The following day, our team joined Ate Shiela, our midwife, in the clinic in Brgy. Quipot. We assisted her in the immunization of the babies. We also attended to some of OPD cases, both pediatric and geriatric. One patient asked us why there were no interns assigned in the barangay and ate Shiela explained that the barangay captain’s thrust was not for a Community Based Health Program. Of the 42 barangays of San Juan, lucky were the 12 barangays assigned with medical interns. There were still a lot of barangays who probably need the guidance of medical professionals. Hopefully before the end of the 5 year projection of the CBHP almost all of the barangays would be having community doctors and not merely relying to clinics in nearby communities and bigger health facilities.

Administering vaccines

Third day was our barangay’s clinic day. We arrived at the health center with a lot of mothers and children waiting for the Expanded Program of Immunization and consultation. Ate Shiela and the 12 barangay health workers were there. We had 10 consults during our clinic hours. Inside a small room, each one of us interns grabbed a place to attend to our patients. Most of our consults were Upper Respiratory Tract Infection – similar to medical mission consults which I have had handled in my organization. I even prescribed one patient with a mucolytic to Viral URTI for the purpose of satisfying the parent and not living an impression that her doctor did not prescribe her medications and just advised increased oral fluid intake. We could see that still a lot of people were not knowledgeable of some diseases and someone need to explain to them that not all diseases need drugs for treatment. So our goal is to educate the people – starting from the Barangay Health Workers who will be our partners in health education.

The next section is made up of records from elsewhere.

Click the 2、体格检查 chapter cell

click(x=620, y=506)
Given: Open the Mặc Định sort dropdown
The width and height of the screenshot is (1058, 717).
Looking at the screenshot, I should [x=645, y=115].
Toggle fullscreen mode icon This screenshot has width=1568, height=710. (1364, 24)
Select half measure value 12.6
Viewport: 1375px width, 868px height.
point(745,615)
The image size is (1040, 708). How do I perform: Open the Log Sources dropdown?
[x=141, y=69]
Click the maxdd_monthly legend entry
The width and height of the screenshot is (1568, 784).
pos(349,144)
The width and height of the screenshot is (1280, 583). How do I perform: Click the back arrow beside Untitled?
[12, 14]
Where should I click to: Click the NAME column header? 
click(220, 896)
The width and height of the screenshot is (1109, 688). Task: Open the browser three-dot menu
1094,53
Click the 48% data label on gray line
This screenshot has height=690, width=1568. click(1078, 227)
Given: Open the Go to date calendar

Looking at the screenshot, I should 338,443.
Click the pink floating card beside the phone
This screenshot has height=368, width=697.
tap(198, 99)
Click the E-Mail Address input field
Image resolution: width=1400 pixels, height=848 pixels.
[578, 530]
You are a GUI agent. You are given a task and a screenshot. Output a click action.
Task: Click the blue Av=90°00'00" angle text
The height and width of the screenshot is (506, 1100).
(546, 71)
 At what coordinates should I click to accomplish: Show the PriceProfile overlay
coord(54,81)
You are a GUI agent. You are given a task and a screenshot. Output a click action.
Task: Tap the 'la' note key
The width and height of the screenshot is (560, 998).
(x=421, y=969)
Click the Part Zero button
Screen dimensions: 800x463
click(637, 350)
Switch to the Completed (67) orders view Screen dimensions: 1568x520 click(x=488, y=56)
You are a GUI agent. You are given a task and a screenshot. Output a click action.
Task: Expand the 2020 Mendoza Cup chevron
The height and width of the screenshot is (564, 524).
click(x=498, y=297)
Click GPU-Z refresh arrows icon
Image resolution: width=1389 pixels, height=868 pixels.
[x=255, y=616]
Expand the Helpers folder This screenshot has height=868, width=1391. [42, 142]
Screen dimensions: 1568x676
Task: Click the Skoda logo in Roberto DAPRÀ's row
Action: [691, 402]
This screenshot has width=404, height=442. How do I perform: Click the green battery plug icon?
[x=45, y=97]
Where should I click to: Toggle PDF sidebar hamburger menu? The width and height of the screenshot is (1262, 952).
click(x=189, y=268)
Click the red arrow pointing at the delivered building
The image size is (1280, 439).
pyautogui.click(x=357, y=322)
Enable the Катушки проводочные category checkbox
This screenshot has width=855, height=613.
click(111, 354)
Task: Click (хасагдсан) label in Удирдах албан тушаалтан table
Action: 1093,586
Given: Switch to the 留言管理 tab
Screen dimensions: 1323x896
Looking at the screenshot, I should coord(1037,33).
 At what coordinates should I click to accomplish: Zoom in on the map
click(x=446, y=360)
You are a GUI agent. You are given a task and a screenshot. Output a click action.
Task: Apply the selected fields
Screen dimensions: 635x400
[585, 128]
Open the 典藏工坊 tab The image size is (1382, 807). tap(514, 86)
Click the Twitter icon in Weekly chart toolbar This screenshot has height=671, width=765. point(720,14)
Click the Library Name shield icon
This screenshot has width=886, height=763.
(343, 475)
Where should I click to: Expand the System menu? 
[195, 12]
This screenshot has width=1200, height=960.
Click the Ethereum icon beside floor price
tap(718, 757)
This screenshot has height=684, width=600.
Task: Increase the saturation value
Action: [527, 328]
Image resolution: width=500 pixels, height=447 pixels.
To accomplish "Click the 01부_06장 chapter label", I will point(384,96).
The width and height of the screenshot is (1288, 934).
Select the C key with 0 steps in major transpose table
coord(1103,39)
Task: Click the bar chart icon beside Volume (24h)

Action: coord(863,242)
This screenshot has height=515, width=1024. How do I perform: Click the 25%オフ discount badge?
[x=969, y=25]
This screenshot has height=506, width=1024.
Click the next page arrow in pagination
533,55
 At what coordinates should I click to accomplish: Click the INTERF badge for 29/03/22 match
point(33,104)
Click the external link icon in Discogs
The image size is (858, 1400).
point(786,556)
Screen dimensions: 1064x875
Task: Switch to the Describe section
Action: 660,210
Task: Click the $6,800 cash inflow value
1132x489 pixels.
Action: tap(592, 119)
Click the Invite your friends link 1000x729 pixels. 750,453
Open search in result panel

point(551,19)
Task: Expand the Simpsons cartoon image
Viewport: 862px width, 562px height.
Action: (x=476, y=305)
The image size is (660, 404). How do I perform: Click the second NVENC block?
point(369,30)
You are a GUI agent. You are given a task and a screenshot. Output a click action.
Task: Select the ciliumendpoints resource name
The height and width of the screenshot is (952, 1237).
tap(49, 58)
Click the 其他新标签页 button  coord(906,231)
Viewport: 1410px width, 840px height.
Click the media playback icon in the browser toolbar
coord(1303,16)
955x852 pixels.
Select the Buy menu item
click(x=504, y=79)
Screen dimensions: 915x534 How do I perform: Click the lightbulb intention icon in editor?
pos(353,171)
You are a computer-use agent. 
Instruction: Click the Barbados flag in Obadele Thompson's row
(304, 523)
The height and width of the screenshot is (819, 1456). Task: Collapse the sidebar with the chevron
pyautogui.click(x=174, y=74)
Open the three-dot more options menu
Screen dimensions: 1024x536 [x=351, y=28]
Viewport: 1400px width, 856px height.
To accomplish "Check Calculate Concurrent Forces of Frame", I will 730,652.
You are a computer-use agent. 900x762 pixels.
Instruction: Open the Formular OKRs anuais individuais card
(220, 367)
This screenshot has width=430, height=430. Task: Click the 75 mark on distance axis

During Thursday night, we were convincing Jev, our foster kid to undergo circumcision. As we woke up Friday morning, eating our sumptuous meal of tinapa and corned beef, Jev had already taken a bath and got ready for his big day. We brought him to the Rural Health Unit in town were RJ and I voluntarily performed the minor surgery. Kuya Pauli, nanay Pinay and Jev’s cousins were really happy and even teasing him. Kuya Pauli was glad that there were Kuya’s to accompany Jev whose father died when he was still very young.
Tuli mission
Late in the afternoon, after our siesta, we saw nanay repeatedly vomiting outside our home. We checked her BP – spiking to 200 systolic. Nanay was feeling weak already. We suspected food poisoning because she’s the only one who ate the ginataang tulingan which was not refrigerated for 2 days. We first gave nanay a trial of captopril and rehydrate her but she again vomited so we decided to bring her to the district hospital. It was my first time to enter that hospital. In the emergency room, a nurse attended to nanay, got her vital signs and called the doctor in his callroom. Nanay was lined with plain NSS (which in my opinion is inappropriate to a vomiting hypertensive patient – well I cannot contest the order of the attending physician for I was not working in that hospital). Nanay was admitted in the ward and as the nurse was instructing Ate Lagrimas, it seemed like that nanay was being treated only as a hypertensive patient and the suspected food poisoning was neglected. The nurse did not even instructed Ate Lagrimas that the nifedipine was supposed to be punctured and put sublingually. That moment was really depressing and nothing I could do to change what was happening.